┌──
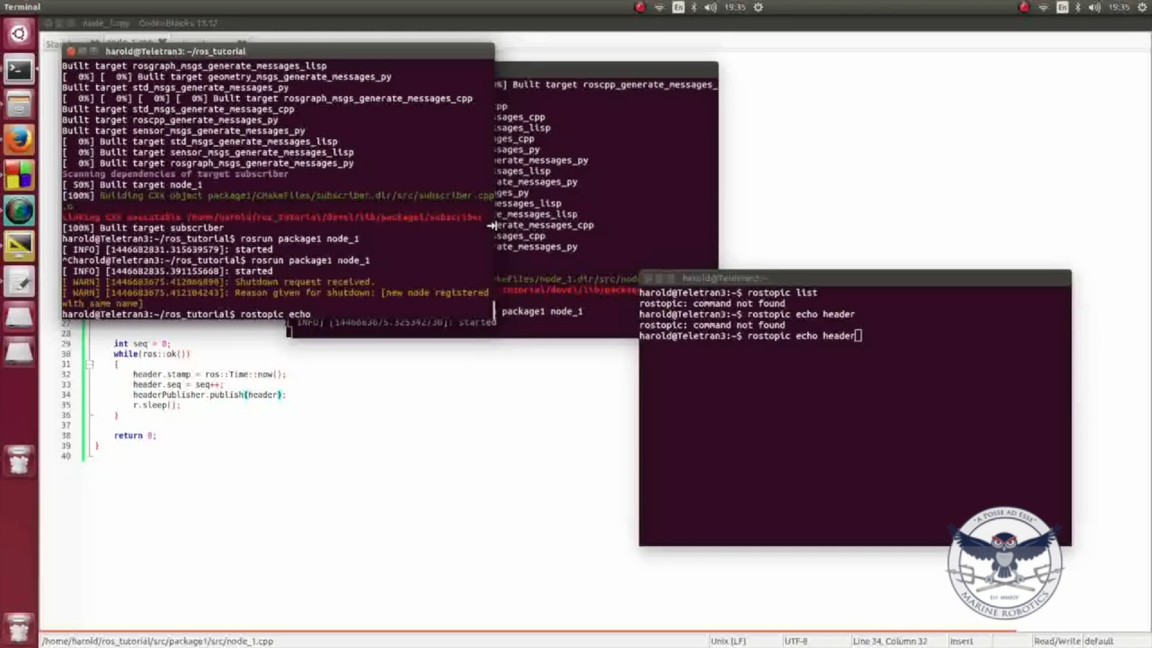This screenshot has height=648, width=1152.
Task: Click the default profile field in status bar
Action: point(1099,641)

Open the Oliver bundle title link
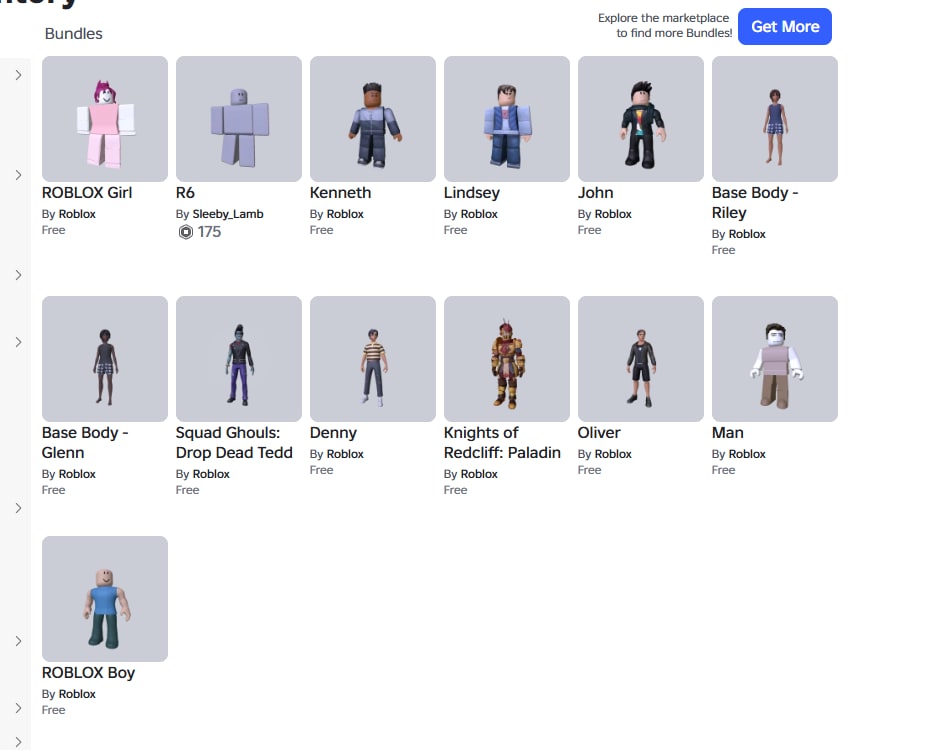tap(599, 432)
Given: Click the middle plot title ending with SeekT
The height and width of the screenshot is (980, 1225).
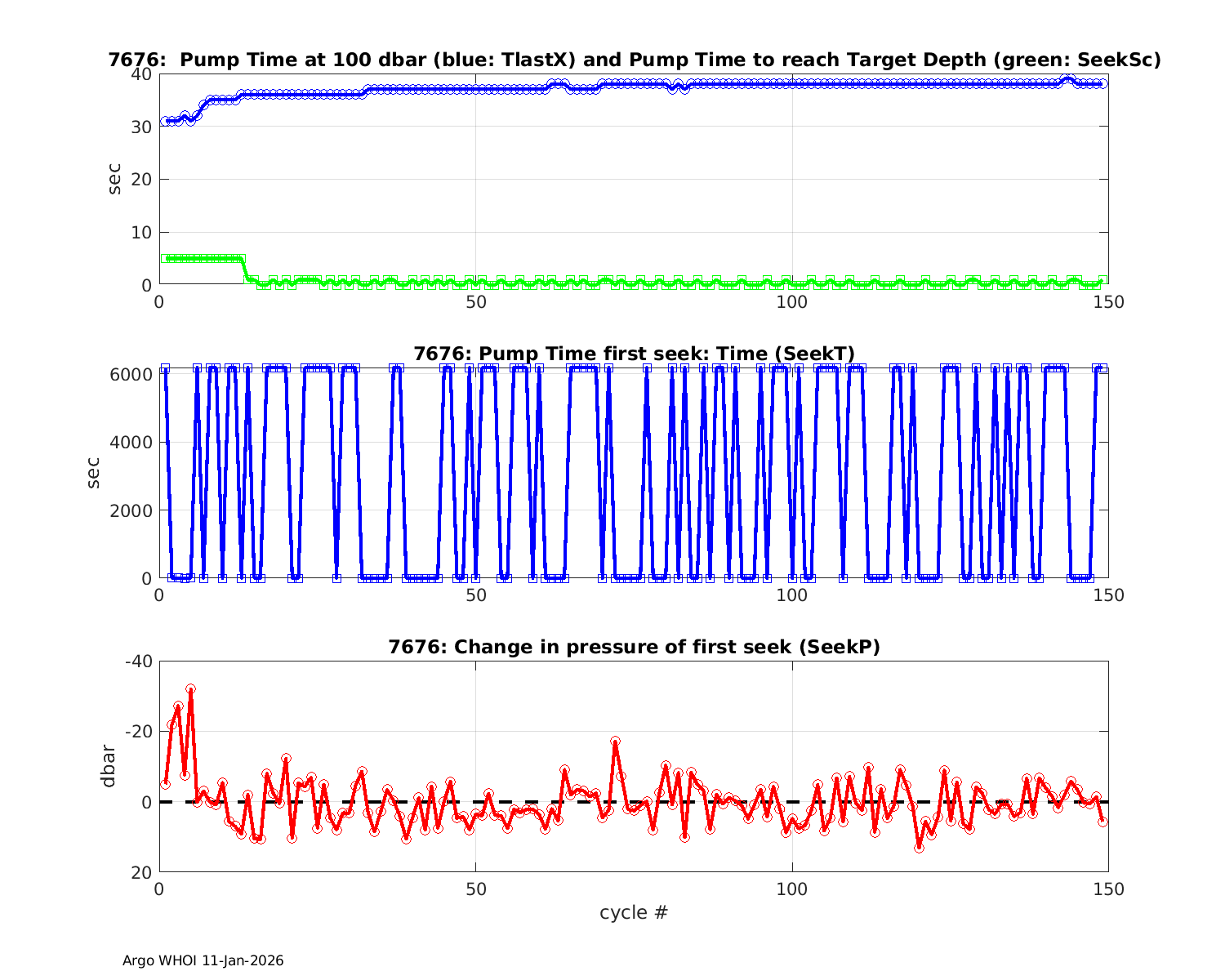Looking at the screenshot, I should [x=634, y=354].
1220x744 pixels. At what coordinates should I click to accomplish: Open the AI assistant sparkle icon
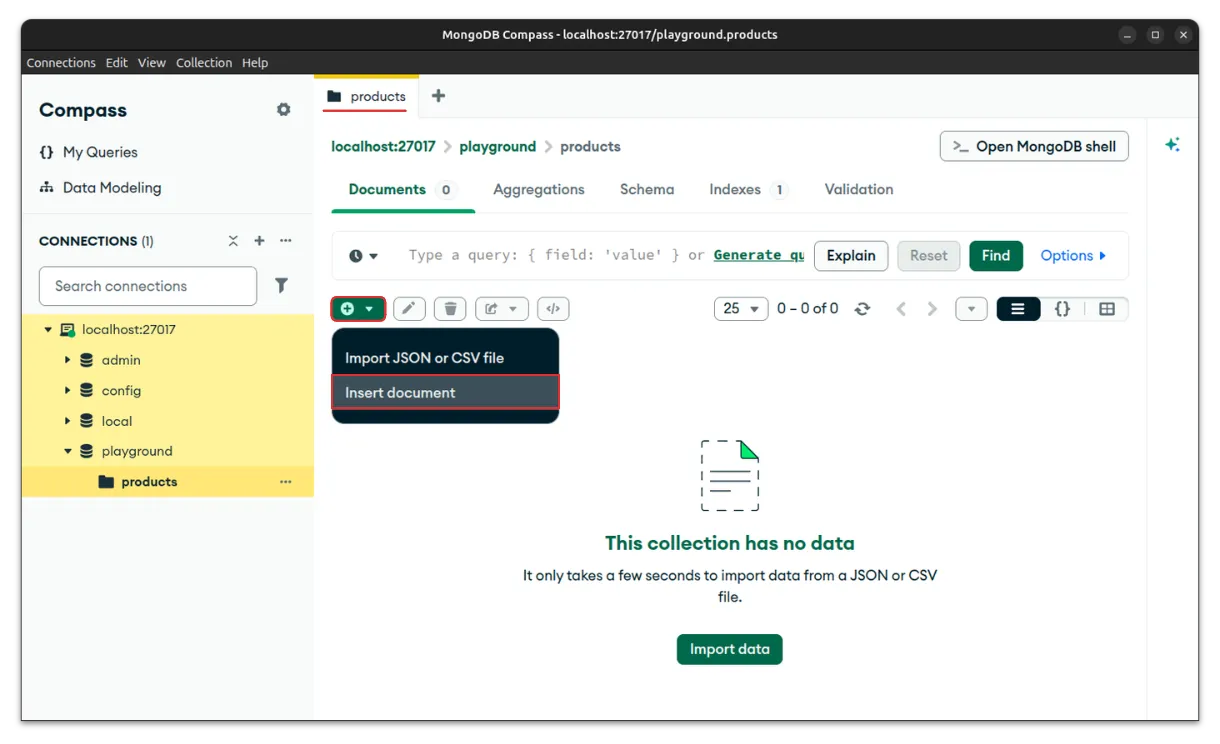[1172, 145]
└──
Take the line containing "Open the Oliver bundle title link" and every line after it up to the end of the entries, and quote them exactly. Both ends count; the pictures do not.

Open the Oliver bundle title link
tap(599, 432)
Given: Click the middle plot title ending with SeekT
The height and width of the screenshot is (980, 1225).
Looking at the screenshot, I should [x=634, y=354].
1220x744 pixels. At what coordinates should I click to accomplish: Open the AI assistant sparkle icon
[1172, 145]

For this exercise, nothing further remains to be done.